Gravitational potential energy: the potential energy stored in an object is due to the gravitational force acting on the object. Every object in gravitational field has gravitational potential energy
The gravitational potential energy is calculated as follow
${U_g} = - \dfrac{{GMm}}{R}$
Where,
$M$ is the mass of the object 1
$m$ is the mass of the object 2
$R$ is the centre to centre distance between the object 1 and 2
$G$ is the gravitational constant
${U_g}$ is the gravitational potential energy
Given,
Potential energy at surface is ${U_i} = - \dfrac{{GMm}}{R}$
Potential energy at height h from the centre is final Potential energy is ${U_f} = - \dfrac{{GMm}}{h}$
$M$ is the mass of the earth
$m$ is the mass of the projectile
$R$ is the distance
$G$ is the gravitational constant
${U_i}$ is the initial gravitational potential energy at the surface of the earth
${U_f}$is the final potential energy at the centre at the height h
Difference in potential energy is ${U_f} - {U_i} = - \dfrac{{GMm}}{R} - ( - \dfrac{{GMm}}{h})$
$ \Rightarrow {U_f} - {U_i} = GMm( - \dfrac{1}{R} + \dfrac{1}{h})$
$ \Rightarrow {U_f} - {U_i} = GMm(\dfrac{{R - h}}{{rh}})$
$ \Rightarrow {U_f} - {U_i} = \dfrac{{GMm}}{R}(\dfrac{{R - h}}{h})$
$ \Rightarrow {U_f} - {U_i} = \dfrac{{GMm}}{R}(\dfrac{R}{h} - 1)$
$ \Rightarrow K.E = \dfrac{{GMm}}{R}(\dfrac{R}{h} - 1){\text{ }} \to 1$
This difference in potential energy is nothing but the kinetic energy supplied at the time of projection.
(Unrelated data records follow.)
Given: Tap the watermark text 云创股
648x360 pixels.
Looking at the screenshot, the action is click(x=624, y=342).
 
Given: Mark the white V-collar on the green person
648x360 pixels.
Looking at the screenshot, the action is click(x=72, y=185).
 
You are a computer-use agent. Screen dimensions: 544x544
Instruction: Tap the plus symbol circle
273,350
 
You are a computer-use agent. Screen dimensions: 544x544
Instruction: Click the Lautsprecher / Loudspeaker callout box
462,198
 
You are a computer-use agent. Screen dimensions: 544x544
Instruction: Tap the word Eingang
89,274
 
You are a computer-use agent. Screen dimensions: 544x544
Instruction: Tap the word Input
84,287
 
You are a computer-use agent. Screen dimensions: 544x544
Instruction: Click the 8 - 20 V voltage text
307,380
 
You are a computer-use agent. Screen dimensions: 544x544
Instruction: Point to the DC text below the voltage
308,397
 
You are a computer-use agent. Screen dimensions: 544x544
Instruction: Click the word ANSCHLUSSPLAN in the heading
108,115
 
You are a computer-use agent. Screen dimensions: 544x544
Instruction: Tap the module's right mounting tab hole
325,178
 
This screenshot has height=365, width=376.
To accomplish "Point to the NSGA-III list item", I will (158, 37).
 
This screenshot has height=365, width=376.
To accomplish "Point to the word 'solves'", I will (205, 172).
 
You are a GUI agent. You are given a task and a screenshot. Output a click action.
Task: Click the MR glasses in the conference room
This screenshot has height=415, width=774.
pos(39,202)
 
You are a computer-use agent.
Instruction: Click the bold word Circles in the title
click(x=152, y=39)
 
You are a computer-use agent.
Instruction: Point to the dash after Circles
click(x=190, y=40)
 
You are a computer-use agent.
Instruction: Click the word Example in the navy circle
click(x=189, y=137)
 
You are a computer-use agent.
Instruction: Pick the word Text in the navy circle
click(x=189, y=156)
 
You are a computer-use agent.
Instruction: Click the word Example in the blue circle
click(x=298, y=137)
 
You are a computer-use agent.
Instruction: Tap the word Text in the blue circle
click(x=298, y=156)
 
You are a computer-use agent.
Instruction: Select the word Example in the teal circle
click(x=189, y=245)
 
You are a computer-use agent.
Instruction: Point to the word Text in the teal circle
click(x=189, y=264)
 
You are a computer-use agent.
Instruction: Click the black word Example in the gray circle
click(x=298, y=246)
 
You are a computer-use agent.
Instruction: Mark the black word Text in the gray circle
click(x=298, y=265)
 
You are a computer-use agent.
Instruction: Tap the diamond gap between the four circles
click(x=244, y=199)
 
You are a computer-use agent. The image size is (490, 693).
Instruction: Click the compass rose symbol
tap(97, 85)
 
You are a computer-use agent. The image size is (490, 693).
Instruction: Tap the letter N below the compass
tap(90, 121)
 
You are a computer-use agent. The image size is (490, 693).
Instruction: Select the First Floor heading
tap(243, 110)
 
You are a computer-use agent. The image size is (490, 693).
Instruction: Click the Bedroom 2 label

Kinetic energy is $K.E = \dfrac{1}{2}m{v^2}$
Velocity is of the projectile projected upwards is $k \times {v_e}$ , where ${v_e}$ is the escape velocity
We know that escape velocity is ${v_{esc}} = \sqrt {\dfrac{{2GM}}{R}} $
Then, Velocity is of the projectile projected upwards is $\left( {k\sqrt {\dfrac{{2GM}}{R}} } \right)$
$G$ is the gravitational constant
$M$ is the mass of the earth
$R$ is the radius of earth
Substitute all the above values in the formula.
$K.E = \dfrac{1}{2}m{v^2}$
$K.E = \dfrac{1}{2}m{\left( {k\sqrt {\dfrac{{2GM}}{R}} } \right)^2}$
$K.E = \dfrac{1}{2}m \times {k^2} \times {\left( {\sqrt {\dfrac{{2GM}}{R}} } \right)^2}$
$K.E = {k^2}\dfrac{{GMm}}{R}{\text{ }} \to {\text{2}}$
Equating the 1 and 2 we get
$\dfrac{{GMm}}{R}(\dfrac{R}{h} - 1){\text{ = }}{k^2}\dfrac{{GMm}}{R}$
$\dfrac{R}{h} - 1{\text{ = }}{k^2}$
$\dfrac{R}{h}{\text{ = }}{k^2} + 1$
$h = \dfrac{R}{{{k^2} + 1}}$

Hence the correct answer is option (A) $\dfrac{R}{{{k^2} + 1}}$

Note: The gravitational potential energy is a negative value because work is done by the gravitational field in bringing a mass from infinity if it is taken away from the earth.